▸ **What is expected**
Find the line that contains "Where should I"; please output it and each line after it, exactly as shown, up to the end of the entries below, skipping pictures.

(Screenshot grounding data)
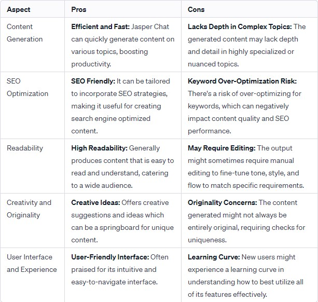318x302 pixels.
Task: Select the Content Generation row label
Action: pyautogui.click(x=25, y=33)
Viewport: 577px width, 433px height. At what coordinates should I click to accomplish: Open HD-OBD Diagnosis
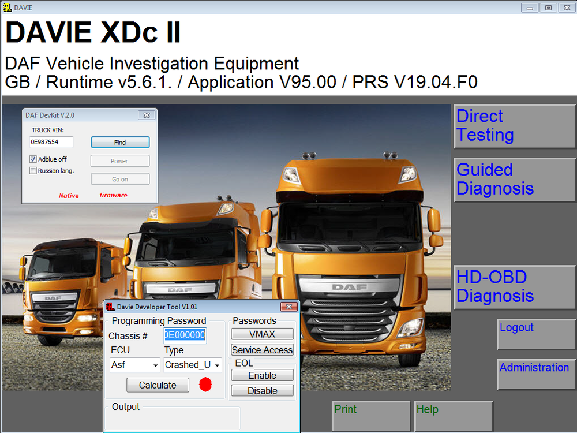click(514, 287)
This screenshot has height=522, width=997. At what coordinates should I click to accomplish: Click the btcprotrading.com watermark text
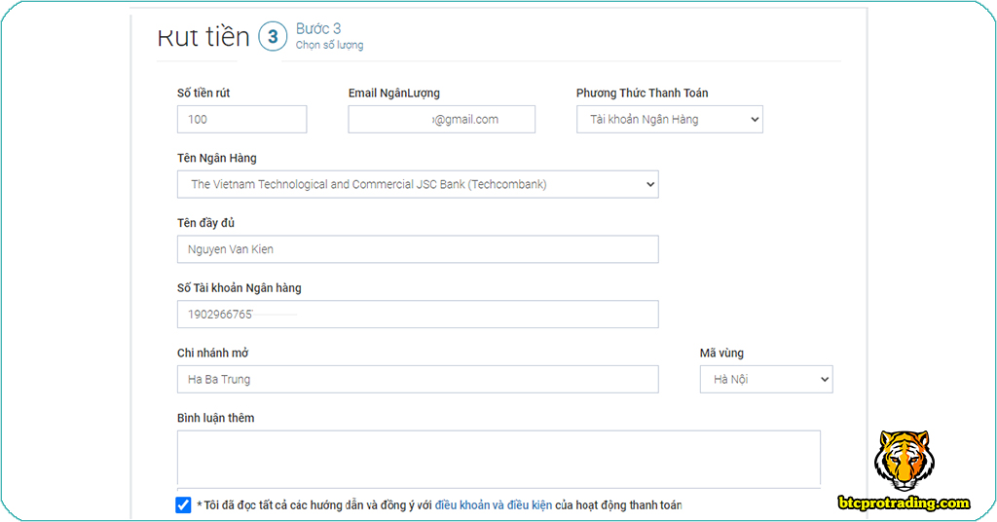(905, 503)
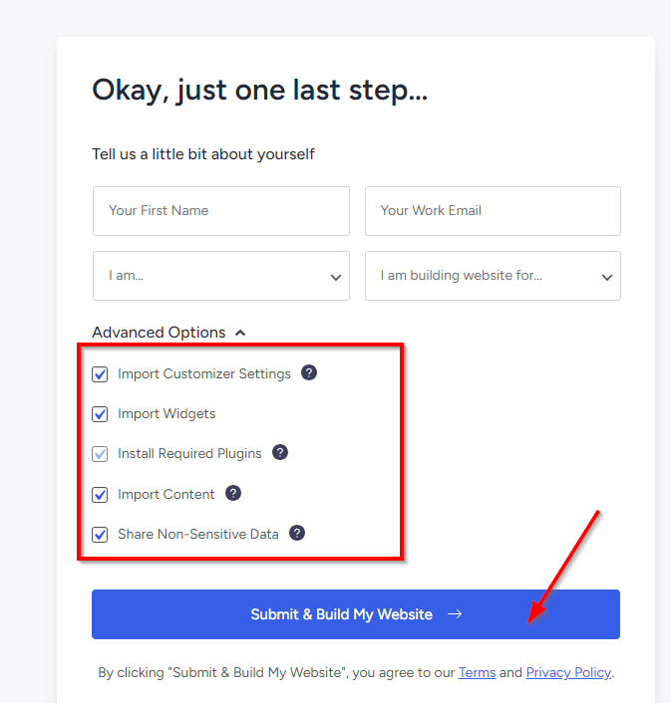The width and height of the screenshot is (671, 703).
Task: Disable Import Content checkbox
Action: 100,495
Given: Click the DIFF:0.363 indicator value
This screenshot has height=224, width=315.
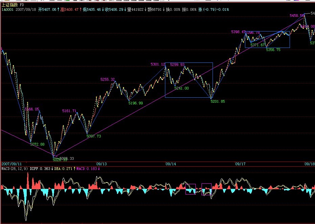Looking at the screenshot, I should pos(41,168).
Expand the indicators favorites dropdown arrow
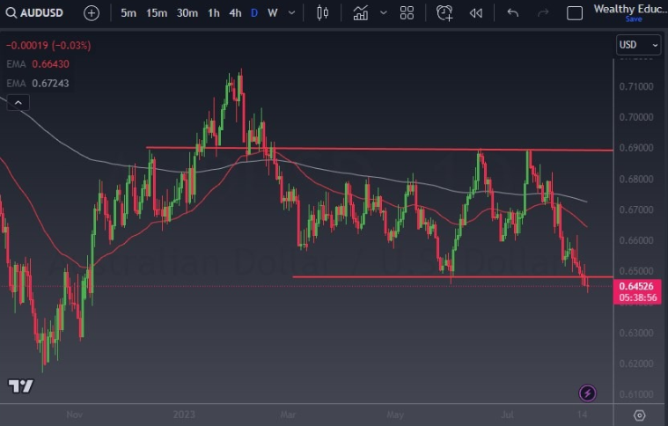The height and width of the screenshot is (426, 668). coord(384,13)
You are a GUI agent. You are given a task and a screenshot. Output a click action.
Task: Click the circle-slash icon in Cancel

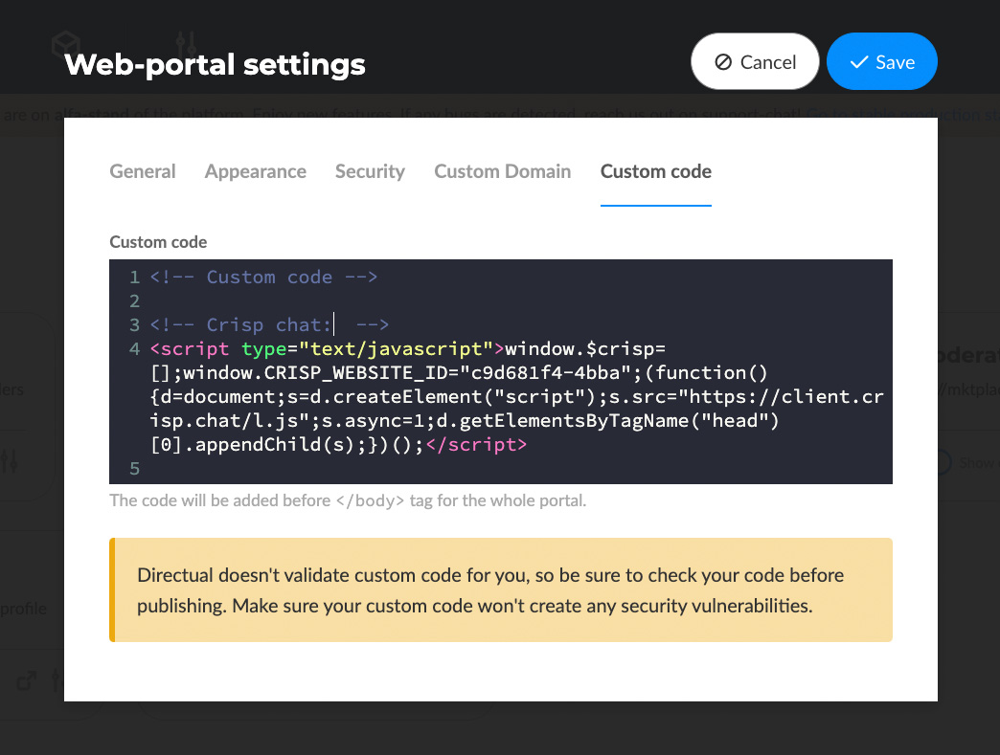click(x=723, y=62)
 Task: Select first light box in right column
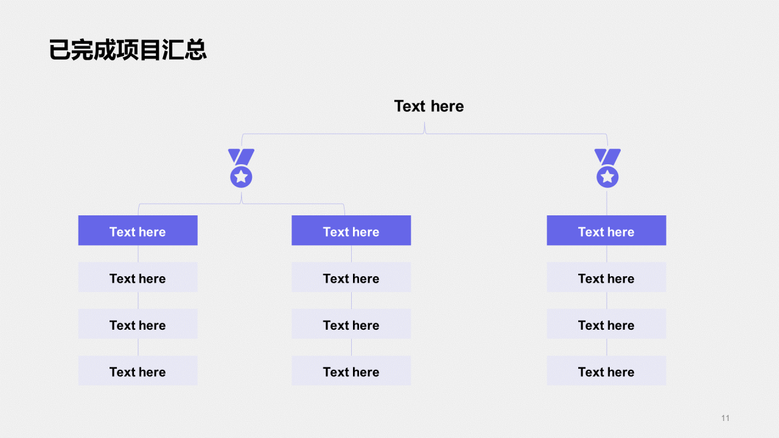click(x=606, y=277)
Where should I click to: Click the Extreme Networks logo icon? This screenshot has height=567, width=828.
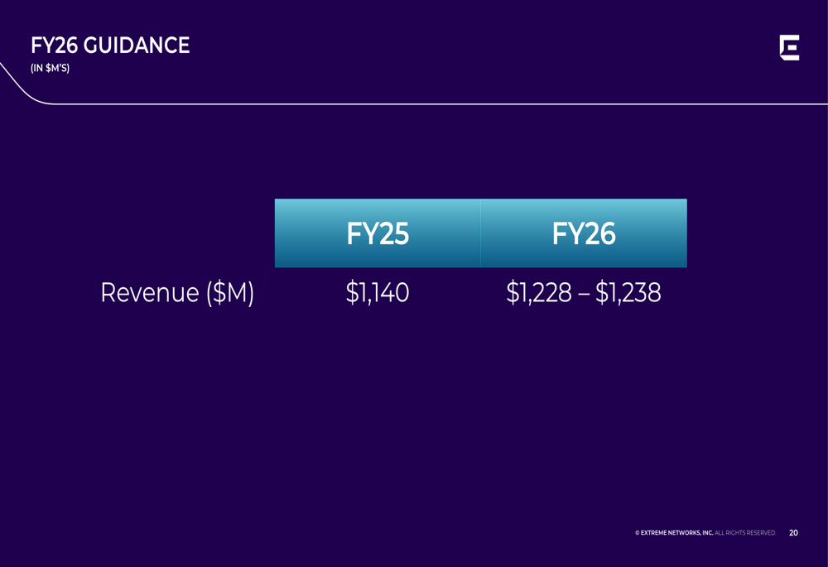click(x=789, y=47)
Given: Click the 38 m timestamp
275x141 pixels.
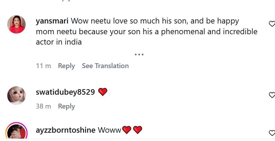Looking at the screenshot, I should click(44, 106).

▸ **Your response**
Where should I click to: Click the Extreme Networks logo icon? This screenshot has height=567, width=828.
click(x=789, y=47)
Given: Click the 38 m timestamp
275x141 pixels.
Looking at the screenshot, I should click(44, 106).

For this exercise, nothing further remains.